Let $a$ and $b$ first be such elements of $R$ that $a-b$ is a unit of $R$ we may suppose that $ab \neq 0$ , since otherwise one of $a$ and $b$ is instantly stated to be a unit. Because $R$ is a valuation domain in $K$ therefore e.g. $\frac{a}{b}\in R$ Because now $\frac{a-b}{b} = 1-\frac{a}{b}$ , and $(a-b)^{-1}$ , belong to $R$ so does also the product $\frac{a-b}{b}\cdot(a-b)^{-1} = \frac{1}{b}$ i.e. $b$ is a unit of $R$ We can conclude that the difference $a-b$ must be a non-unit whenever $a$ and $b$ are non-units.

Let $a$ and $b$ then be such elements of $R$ that $ab$ is its unit, i.e. $a^{-1}b^{-1}\in R$ Now we see that $$a^{-1} = b\cdot a^{-1}b^{-1}\in R,\,\,\,b^{-1} = a\cdot a^{-1}b^{-1}\in R ,$$ and consequently $a$ and $b$ both are units. So we conclude that the product $ab$ must be a non-unit whenever $a$ is an element of $R$ and $b$ is a non-unit.

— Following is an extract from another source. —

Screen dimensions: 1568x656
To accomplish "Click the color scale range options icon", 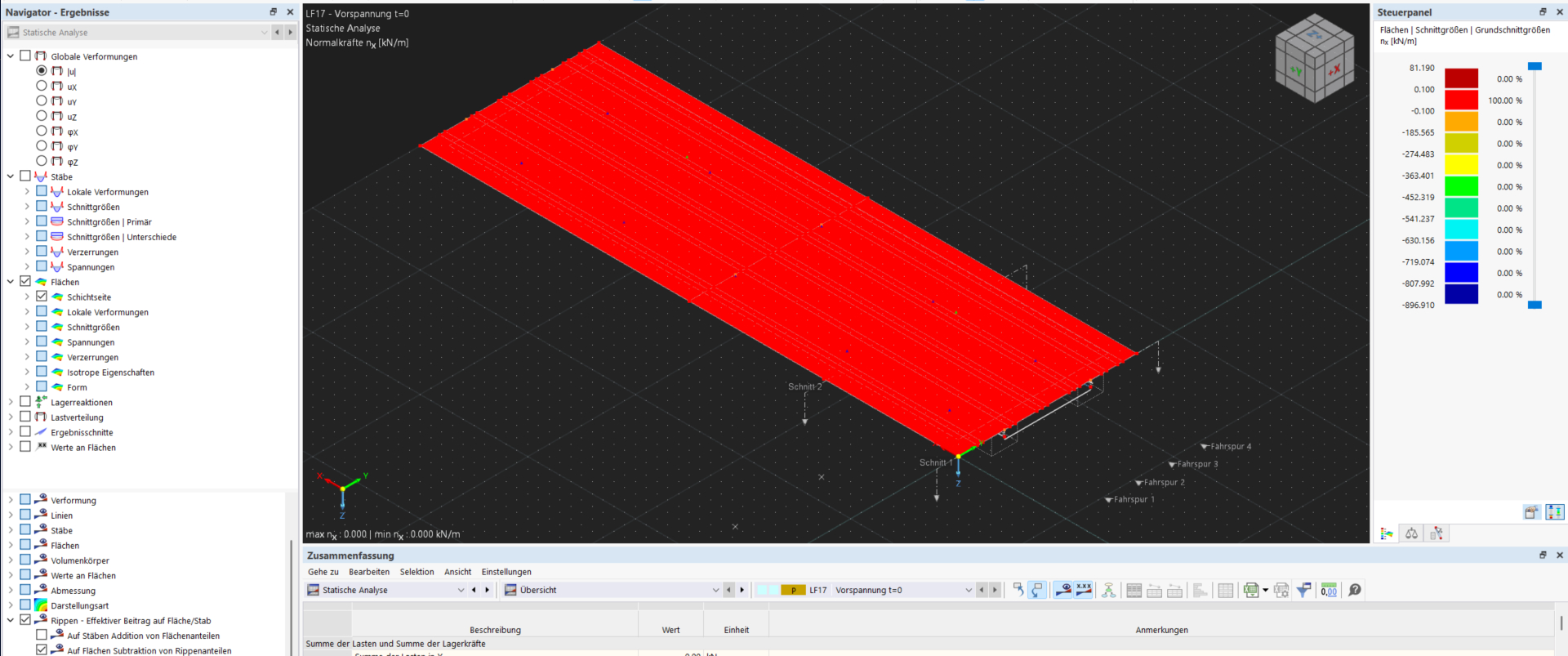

Thus the non-units form an ideal $\mathfrak{m}$ Suppose now that there is another ideal $\mathfrak{n}$ of $R$ such that $\mathfrak{m}\subset\mathfrak{n}\subseteq R$ Since $\mathfrak{m}$ contains all non-units, we can take a unit $\varepsilon$ in $\mathfrak{n}$ Thus also the product $\varepsilon^{-1}\varepsilon$ i.e. 1, belongs to $\mathfrak{n}$ or $R\subseteq\mathfrak{n}$ So we see that $\mathfrak{m}$ is a maximal ideal. On the other hand, any maximal ideal of $R$ contains no units and hence is contained in $\mathfrak{m}$ therefore $\mathfrak{m}$ is the only maximal ideal.